The Los Angeles Cooper Do-Nuts Riot

One upon a time, a time when queers were afraid and the police, always on the take and always looking to haul the queers down to the station, those queers finally had enough and fought back. When the cops tried to arrest some drag queens, onlookers threw trash at police and forced them to retreat. The queers poured out into the streets and began rioting.

This uprising took place ten full years before Stonewall, in May of 1959. The exact date is lost to history. It took place in downtown Los Angeles, in a small three-block area between Pershing Square and Skid Row. “The Run,” as gay people called it, consisted of almost a dozen gay bars, and several small eateries and diners.

Two of those gay bars on South Main, Harry’s and the Waldorf, sat on either side of Cooper Do-Nuts, a 24-hour coffee and doughnut shop. Cooper’s was especially popular with transwomen and drag queens because Harry’s and the Waldorf routinely turned them away. They attracted too much attention from police. Cooper’s was also popular with butch lesbians, hustlers and other non-conformists. That May night, two Los Angeles police officers entered Cooper’s and demanded patrons show their IDs. This was a common practice. If an individual’s gender presentation didn’t match their ID, that person was taken to jail.

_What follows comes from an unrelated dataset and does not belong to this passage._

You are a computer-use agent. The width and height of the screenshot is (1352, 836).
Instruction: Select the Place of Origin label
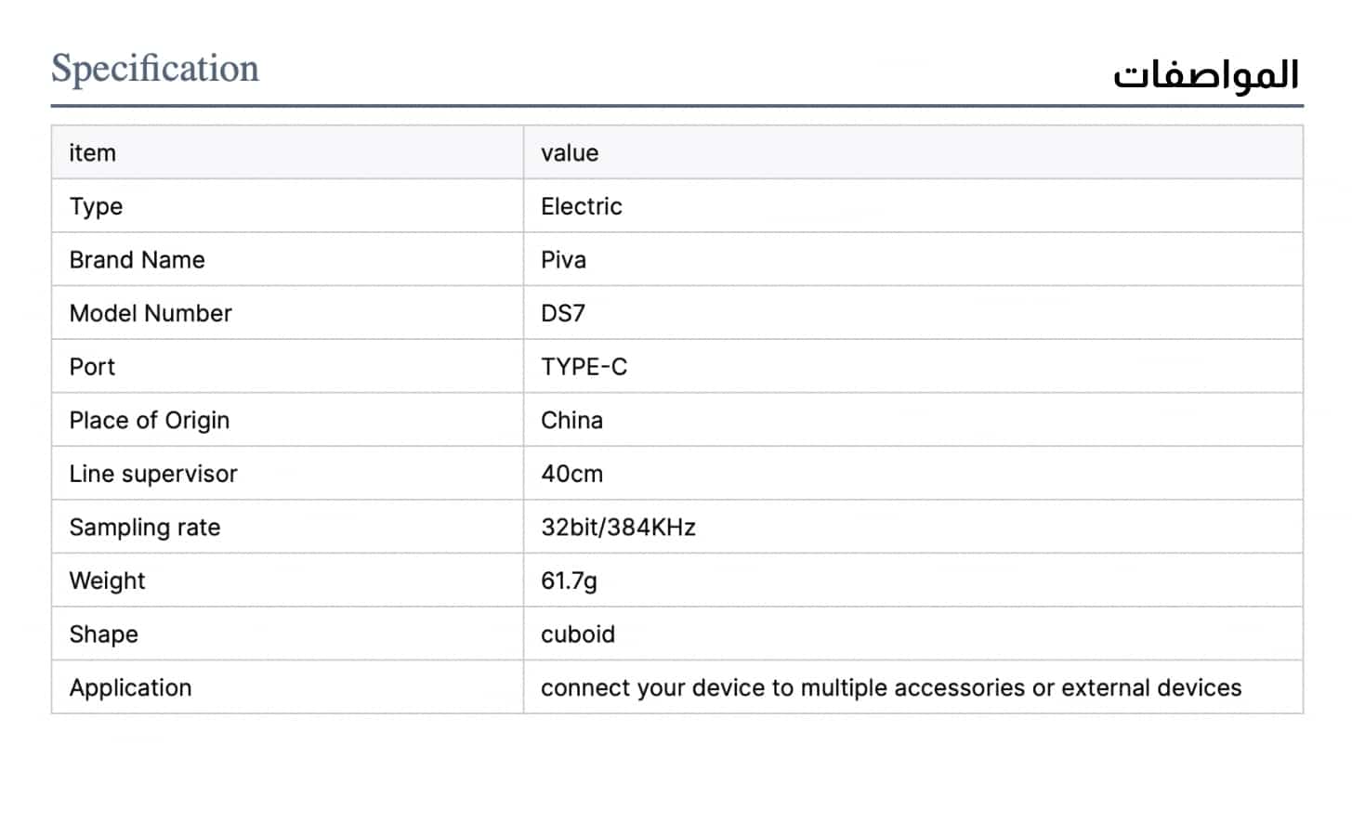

.The officers arrested two drag queens, two male sex workers and a gay man, and tried to stuff all five of them into the back of the police car. The detainees protested, and onlookers began throwing coffee, cups and trash at police. The detainees escaped and the police to flee in their car. People then begin rioting in the streets. Police backup arrive, block the street for the rest of the night and make several arrests.

Novelist John Rechy was one of those initially arrested. He gave it a brief mention in his 1963 novel City of Night. This riot predated Stonewall by a decade, It may have been one of the first LGBT uprisings in the U.S. In 2006, Rechy warned against ignoring pre-Stonewall uprisings like it:

But pride and courage were not born at Stonewall, although even the few history books that attempt to document our long but largely unrecorded struggles place the birthplace of defiance there and then. In doing so, they divide our resistance into two steadfast periods, “pre-Stonewall” and “post-Stonewall,” the former judged as repressive, the latter extolled as liberated.

Over-emphasis on that single event distorts our history and renders as lesser other acts of equal — and even greater — courage, when circumstances of the time of occurrence are considered.

On the Timeline:

May 1959: LGBT people riot at Cooper Do-Nuts in Los Angeles.

Periscope:

Headlines for May 1959: Sir Winston Churchill travels to Washington for a private visit with his old friend, President Dwight D. Eisenhower. Three-week long Foreign Ministers conference in Geneva ends with the Soviets and the West no closer to resolving the West Berlin stalemate. The daily deathbed vigil conducted by American newspapers ends on May 24 when former Secretary of State John Foster Dulles dies of cancer. After three members of the Little Rock school board walk out, the remaining three members, all segregationists, vote to fire 44 teachers who had supported integration. Three weeks later, Little Rock voters approve a recall against the three segregationists. Eddie Fisher marries Elizabeth Taylor just three hours after his divorce from Debbie Reynolds is finalized.

On the radio: “Come Softly To Me” by the Fleetwoods, “Kansas City” by Wilbert Harrison,  “The Happy Organ” by Dave “Baby” Cortez, “Sorry (I Ran All the Way Home)” by the Impalas, “Pink Shoe Laces” by Dodie Stevens, “Guitar Boogie Shuffle” by the Virtues, “A Teenager In Love” by Dion and the Belmonts,  “The Battle of New Orleans” by Johnny Horton, “(Now and Then There’s) A Fool Such As I” by Elvis Presley, “Tell Him No” by Travis and Bob, “Venus” by Frankie Avalon, “Turn Me Loose” by Fabian.

Currently at the Paramount, next to Pershing Square: The Naked Venus. “A French girl joins an American nudist Colony. Recommended for Adults.”

On television: Gunsmoke (CBS), Wagon Train (NBC), Have Gun, Will Travel (CBS), The Rifleman (ABC), The Danny Thomas Show (CBS), Maverick (ABC), Tales of Wells Fargo (NBC), The Real McCoys(ABC), I’ve Got a Secret (CBS), The Life and Legend of Wyatt Earp (ABC), Father Knows Best (CBS), The Red Skelton Show (CBS), Perry Mason (CBS).

New York Times best sellers: Fiction: Doctor Zhivago by Boris Pasternak, Exodus by Leon Uris,  The Ugly American by William J. Lederer and Eugene Burdick. Non-fiction: Mine Enemy Grows Older by Alexander King, Only in America by Harry Golden, What We Must Know About Communism by Harry and Bonaro Overstreet, The Status Seekers by Vance Packard.